Construction of plasmid pLNΔNifA

An Eco47III/SacI DNA fragment containing the nifA gene promoter region of H. seropedicae was excised from the plasmid pEMS301[36] and sub-cloned into the SmaI/SacI-cut vector pDK6 [37], yielding plasmid pDK6pnifA. An XbaI DNA fragment encoding for the central and C-terminal region of NifA protein (ΔN-NifA) of H. seropedicae was excised from the plasmid pRAM2T7 and sub-cloned into the XbaI-cut pDK6pnifA, in the same orientation as the nifA promoter, yielding plasmid pDK6nifACT. Finally, a SacI/HindIII DNA fragment containing the nifA 5'-truncated gene was excised from pDK6nifACT and sub-cloned into pLAFR3.18Cm digested with SacI and HindIII. The generated plasmid was named pLNΔNifA and encodes for the central and C-terminal domains of NifA under control of the nifA promoter.

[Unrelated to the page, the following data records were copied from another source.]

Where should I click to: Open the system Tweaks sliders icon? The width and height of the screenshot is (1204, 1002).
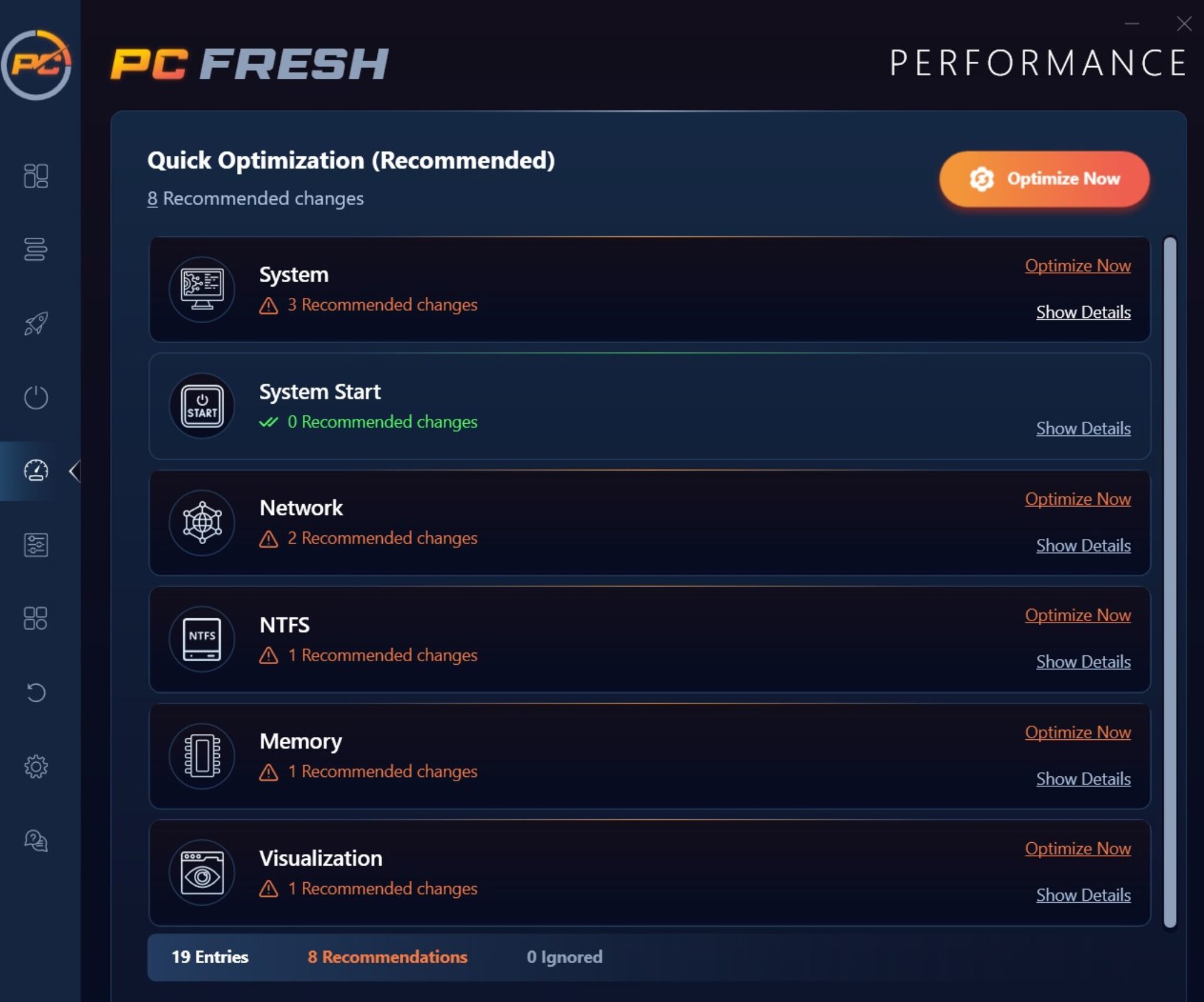pyautogui.click(x=36, y=546)
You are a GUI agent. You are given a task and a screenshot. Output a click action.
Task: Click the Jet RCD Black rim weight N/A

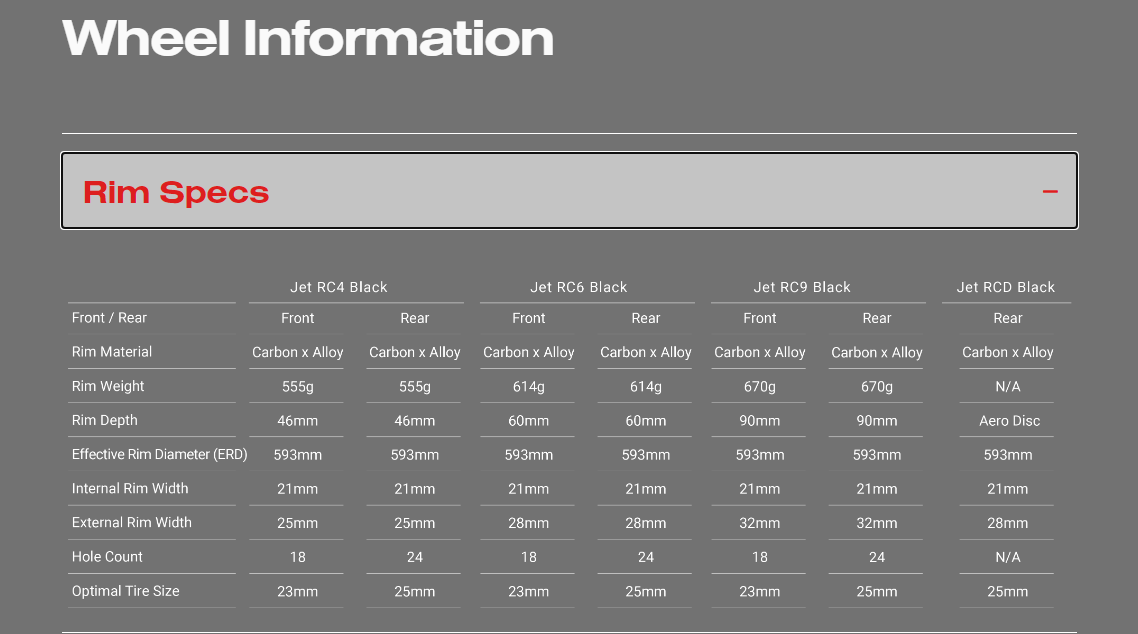1007,387
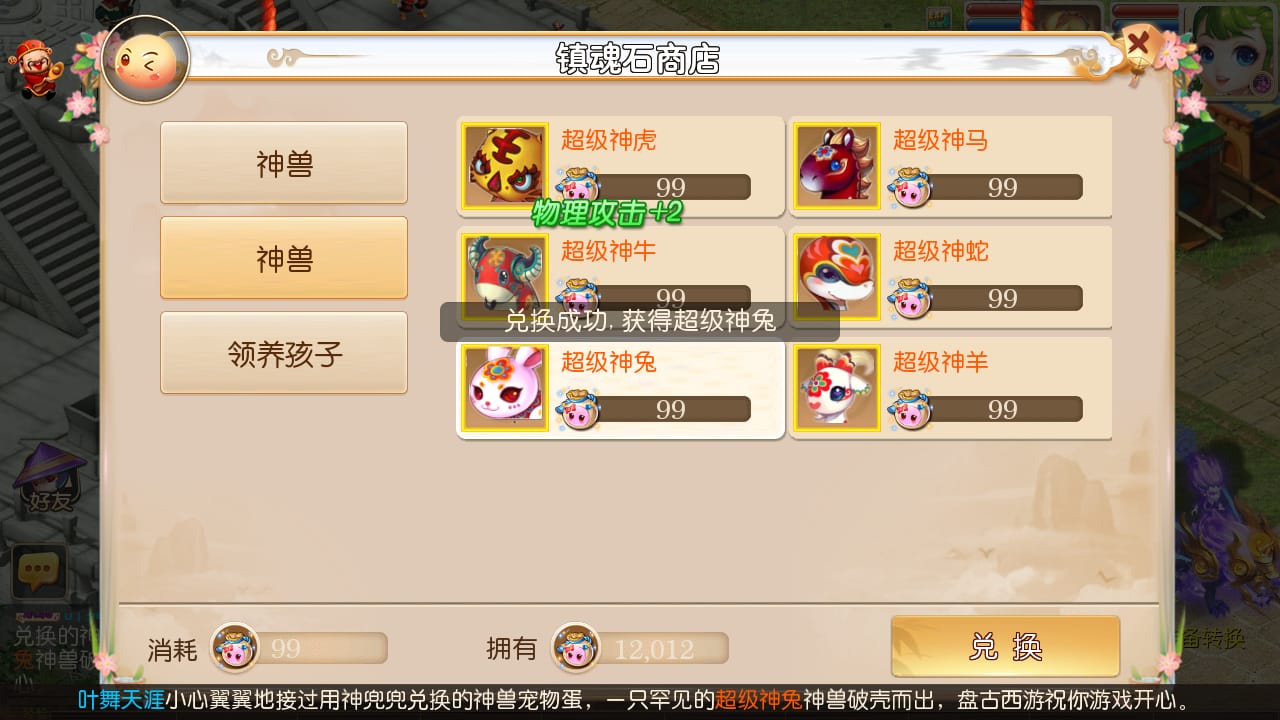Viewport: 1280px width, 720px height.
Task: Pick the 超级神兔 rabbit icon
Action: click(x=505, y=388)
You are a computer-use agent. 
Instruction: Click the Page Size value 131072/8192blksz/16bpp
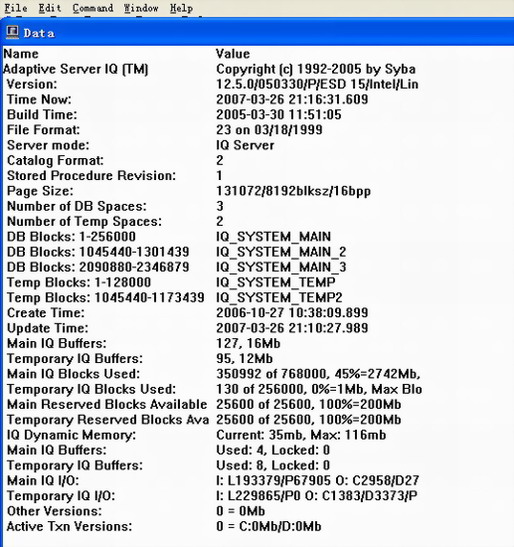pyautogui.click(x=293, y=191)
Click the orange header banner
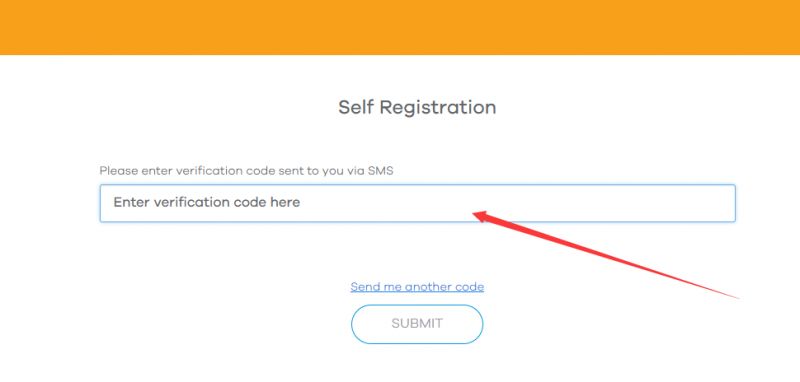 400,27
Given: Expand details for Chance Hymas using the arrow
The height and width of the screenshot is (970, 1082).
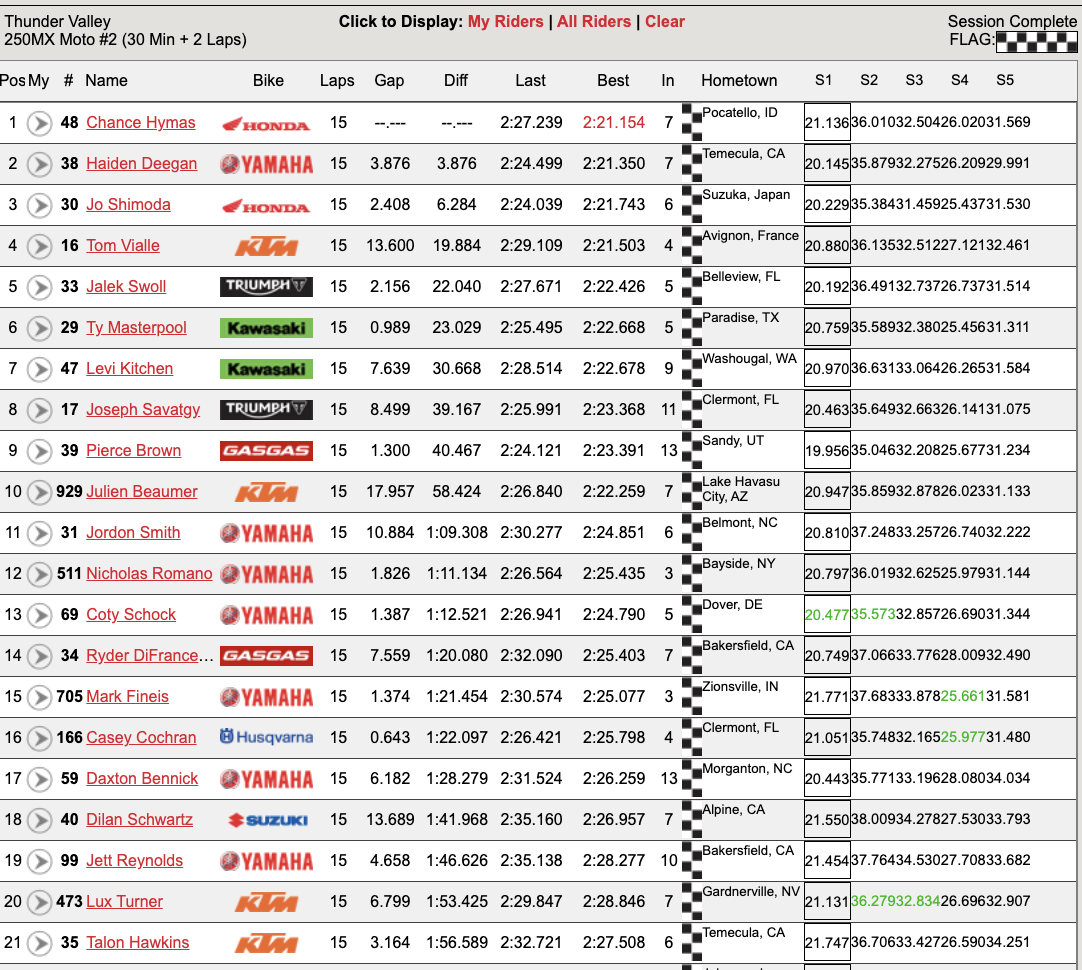Looking at the screenshot, I should click(39, 122).
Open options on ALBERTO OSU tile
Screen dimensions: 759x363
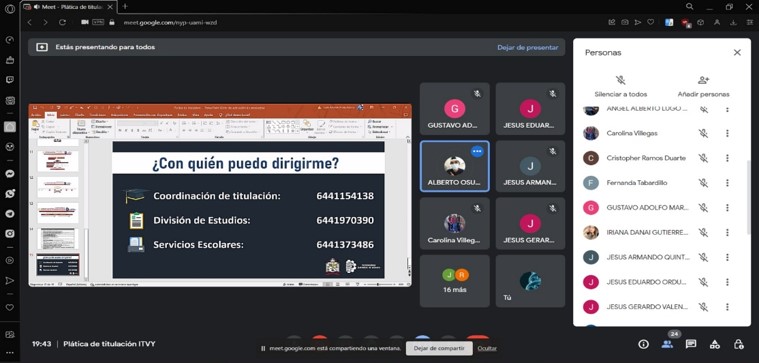pos(477,151)
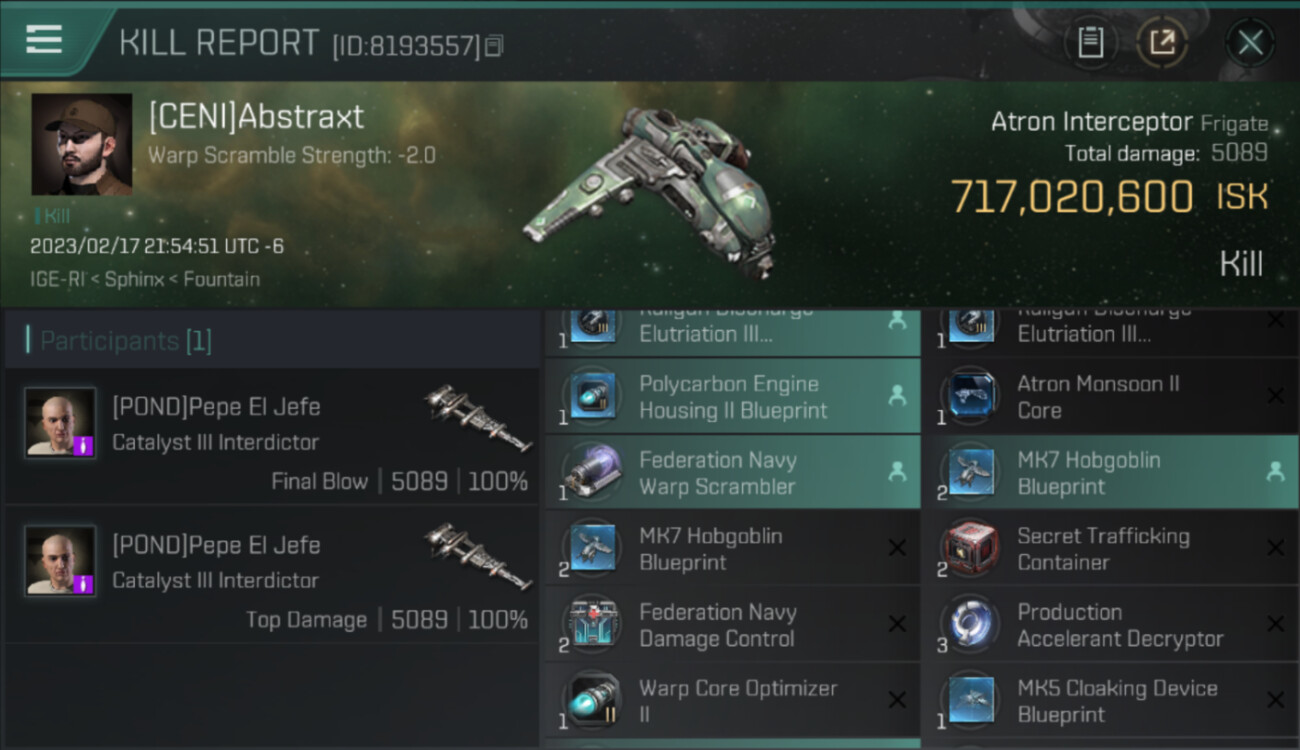Select the Abstraxt pilot portrait
The image size is (1300, 750).
coord(82,144)
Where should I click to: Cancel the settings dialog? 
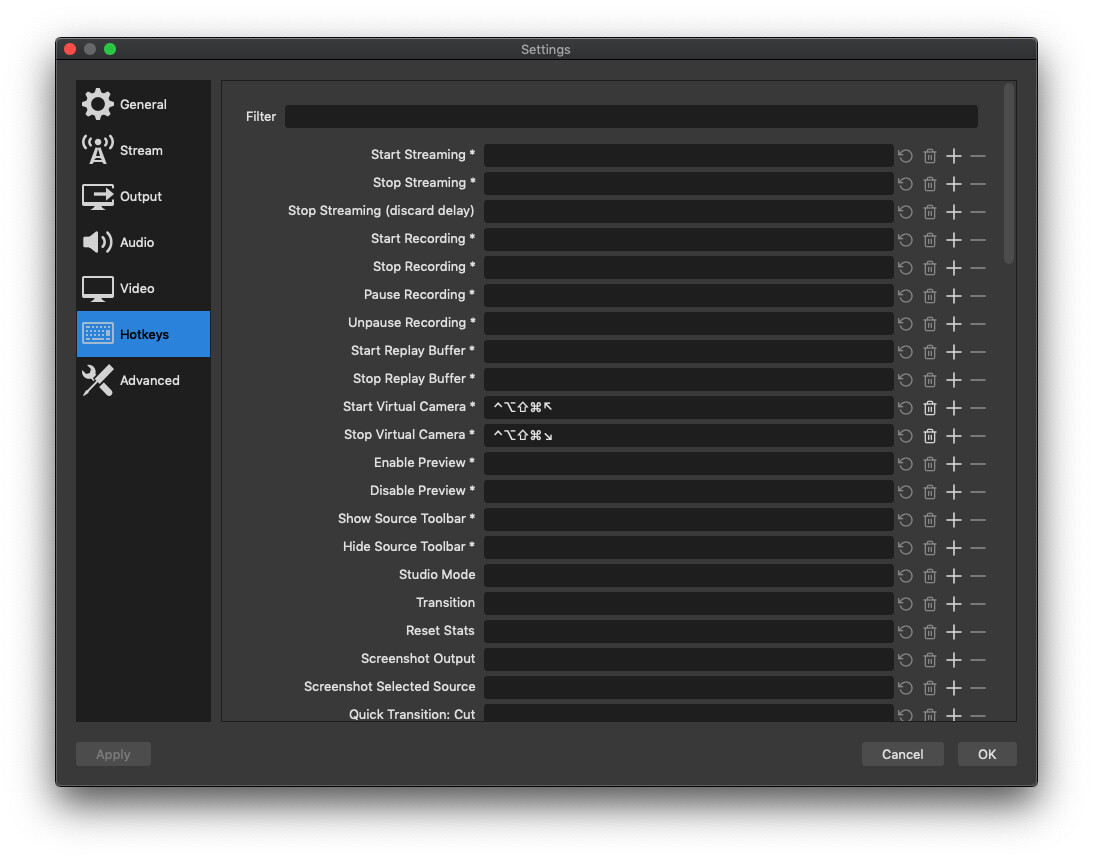pos(902,754)
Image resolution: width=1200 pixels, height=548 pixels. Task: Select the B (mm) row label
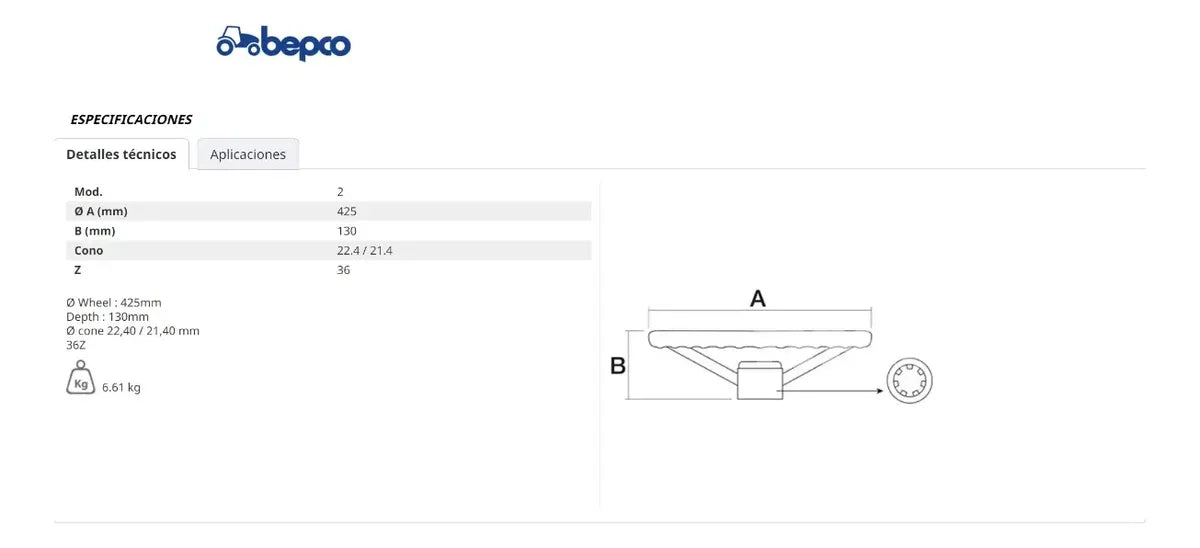(95, 231)
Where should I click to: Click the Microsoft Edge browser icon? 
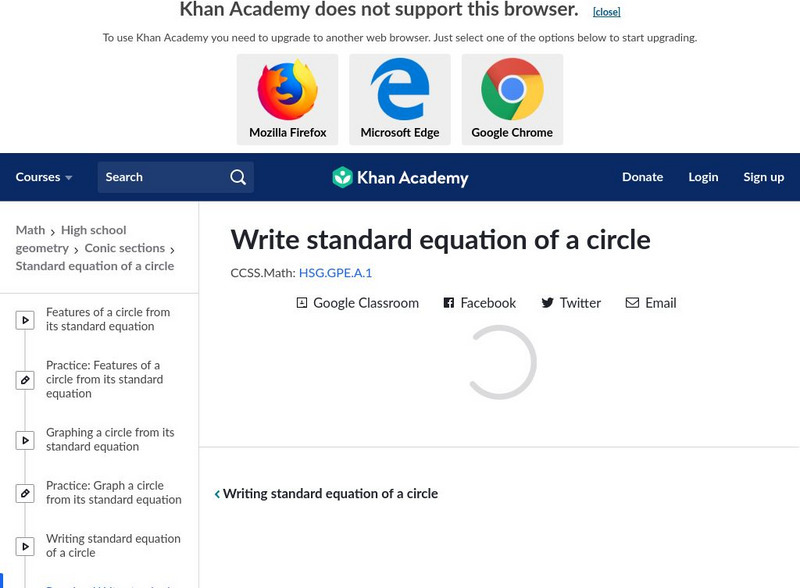400,91
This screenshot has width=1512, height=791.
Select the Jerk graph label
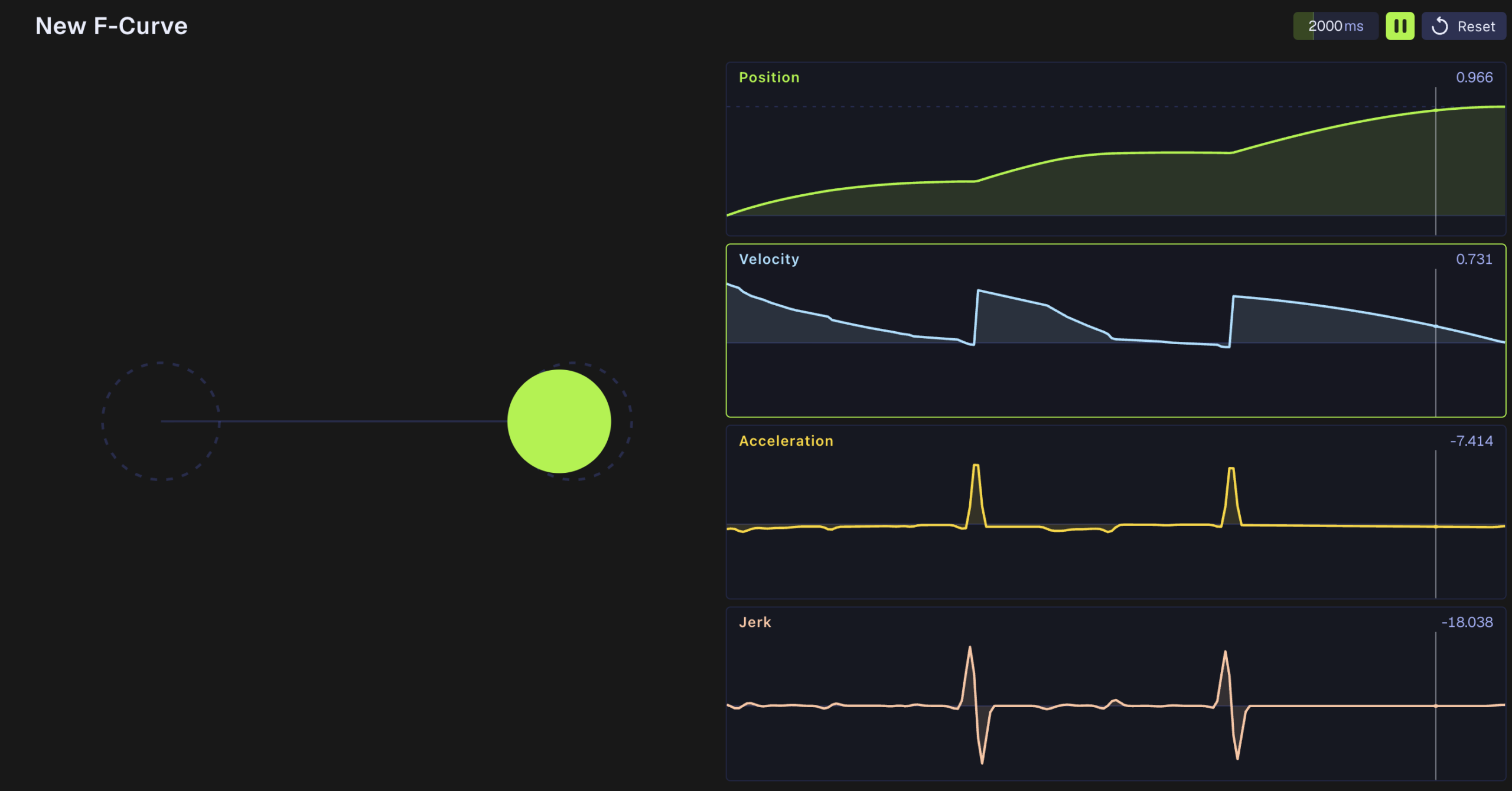[755, 622]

Construction of the plasmid pACB210

A 1.7 kb EcoRI-HindIII fragment containing the glnB gene with its promoter region was excised from the plasmid HS10-MP-00-000-014-E08 (Genopar consortium, http://www.genopar.org), and sub-cloned into the vector pLAFR3.18 digested with EcoRI-HindIII to yield plasmid pACB210.

Construction of chromosomal amtB::lacZtranscriptional fusions

To construct amtB-lacZ transcriptional fusions, the suicide plasmid pSUPamtBClacZ was introduced by conjugation, using E. coli strain S17.1 as the donor, into H. seropedicae strains SmR1, LNglnKdel and LNglnB resulting in the strains LNamtBlacZ, LNglnKamtBlacZ and LNglnBamtBlacZ, respectively. Genomic DNA hybridization confirmed the presence of the cassette lacZ-KmR in the amtB gene (data not shown).